Death row inmate Gerald Pizzuto’s appeals nearing legal end
BOISE, Idaho (AP) - One of Idaho's death row inmates is nearing the end of his legal appeals, and that could prompt prison officials to prepare for his execution before the end of the year.
Gerald Pizzuto, 64, is one of eight people on Idaho's death row. He was sent there in 1986 after his murder conviction for the 1985 beating deaths of Berta Herndon, 58, and her nephew Del Herndon, 37, at a remote Idaho County cabin where they were prospecting.
Prosecutors said Pizzuto, armed with a .22 caliber rifle, tied the victims' wrists behind their back and bound their legs to steal their money. He bludgeoned them both and shot Del Herndon.

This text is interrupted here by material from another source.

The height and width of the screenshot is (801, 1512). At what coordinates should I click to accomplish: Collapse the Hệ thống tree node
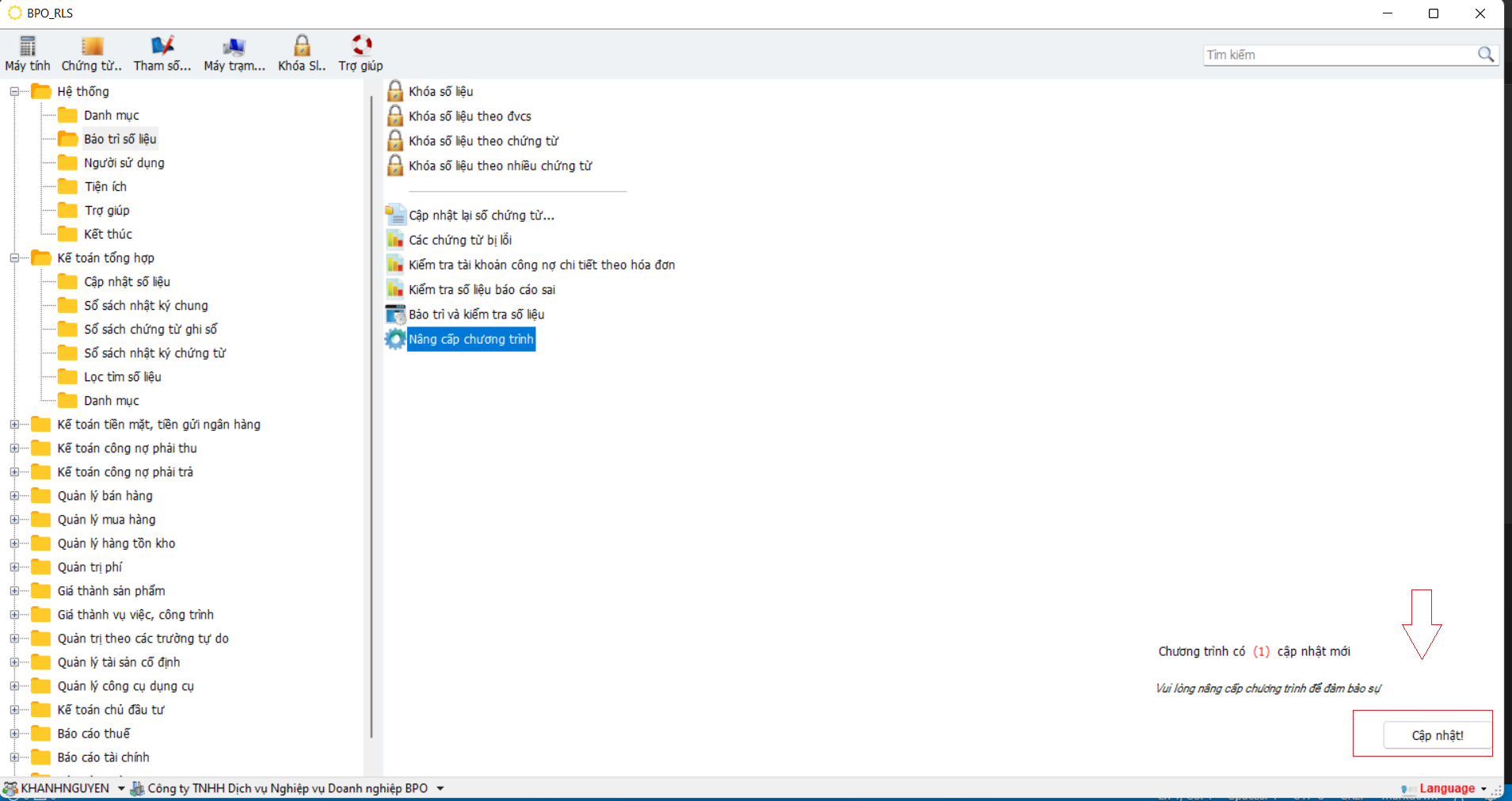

Pizzuto's appeal has focused on whether he has shown that he is intellectually disabled, since federal law prohibits the execution of people with intellectual disabilities.
The 9th U.S. Circuit Court of Appeals last year upheld a lower court's ruling that Pizzuto failed to show he met the criteria to be considered intellectually disabled, and Pizutto's attorneys asked the full 9th Circuit to consider the matter.
The appellate court refused, and now his attorneys have until March 30 to file a petition asking the U.S. Supreme Court to take up the case.
It's difficult to estimate how long the U.S. Supreme Court would take to decide whether to consider Pizzuto's case, but his attorneys said the legal fight is likely nearing its end.
"Counsel have spent considerable time on Gerald Pizzuto's capital case, which is in end stage litigation with a death warrant possible within the next six months or sooner," federal appellate public defender Bruce Livingston wrote in a document filed in court earlier this week.
Livingston said he and other attorneys have been preparing to file a petition for clemency, a formal request made to the Idaho Commission of Pardons and Parole to change a death sentence to life in prison or to otherwise grant a death row inmate amnesty.
Last year, Idaho Department of Correction officials confirmed that they did not have any lethal injection drugs on hand. On Friday, Department spokesman Jeff Ray declined to answer questions about whether they still do not have the drugs.
"IDOC does not speculate about the possible execution of any inmate prior to the issuance of a death warrant," Ray wrote in an email. "We are confident that when the time comes we will have the means to carry out an execution."
The department's ability to buy lethal injection drugs, and the source of those drugs, has been the subject of increasing scrutiny in the midst of a lawsuit from a University of Idaho professor whose public record request to corrections department for the information was denied for the most part.
A state judge ordered prison officials to turn over much of the information, but the correction department's attorneys appealed and the Idaho Supreme Court is expected to hear the case sometime this year.